Which will die first: the ember inside him, or the light in his eyes?
Will he fight her off, or will he embrace this urge the same way he welcomed all her others?
A shiver darts through her. No. No matter how the memories try to crawl back into her conscience, she sloughs them off.
Killing Cav is too easy. After all these months, she wants to take her time with it.
Saliva gathers in the back of her throat.
It’s not Cav’s death that entices her; it’s the thought of ripping him apart and devouring the pieces, a torturous end that she can draw out for as long as she pleases.
He doesn’t deserve a quick death. He deserves the agonizing pain he’s caused her.
He deserves to have every second of his life invaded the same way he’s done to her.
Her foot snags on a clump of seaweed. She kicks to free herself, but the tendrils tangle around her legs until she’s forced to tug off her sandals.
For all this time spent imagining Cav, she wasn’t prepared for what seeing him again would do to her. He looks different now. His hair is longer, half-covering the slit pupils of his eyes.
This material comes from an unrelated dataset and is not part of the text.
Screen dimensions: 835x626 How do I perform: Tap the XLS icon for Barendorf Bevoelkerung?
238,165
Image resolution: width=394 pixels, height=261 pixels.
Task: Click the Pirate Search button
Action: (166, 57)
Even the vibrant color has returned to his skin.
She clamps her lips together, like that will stifle the thoughts.
The pearls of her dress clack as she picks her way along the beach.
She doesn’t know which direction she’s headed, but she knows it’s the right one; the tugging sensation at the base of her throat tells her that.
Eventually, she comes to a shallow inlet where the waves roll deep into the island.
Her shoulders tense. She has to cross here.
Wading across would be simple, but her gills flutter anxiously.
The ocean is not her home anymore; she lost its favor when she lost everything else.
Waves that once created her now roll past with white cap warnings that she doesn’t understand, spoken in a language she can no longer decipher.
She dares not even dip her toes in.
Instead, she moves further inland until she finds some jagged rocks poking out of the water.
With each step, the sharp edges dig into her feet, but she bites her cheek to keep moving.
Past the shrubbery and driftwood, an abandoned cottage comes into view.
It can hardly be called a building any longer, vines growing wild over its sides and leaving little more than broken windows and a lamp flickering inside.
Lyx’s stomach drops. Tidus beat her back here. Who knows how long he’s been waiting? No doubt he’s been stewing in the dark, turning his anger over in his hands until it sharpens into something worse.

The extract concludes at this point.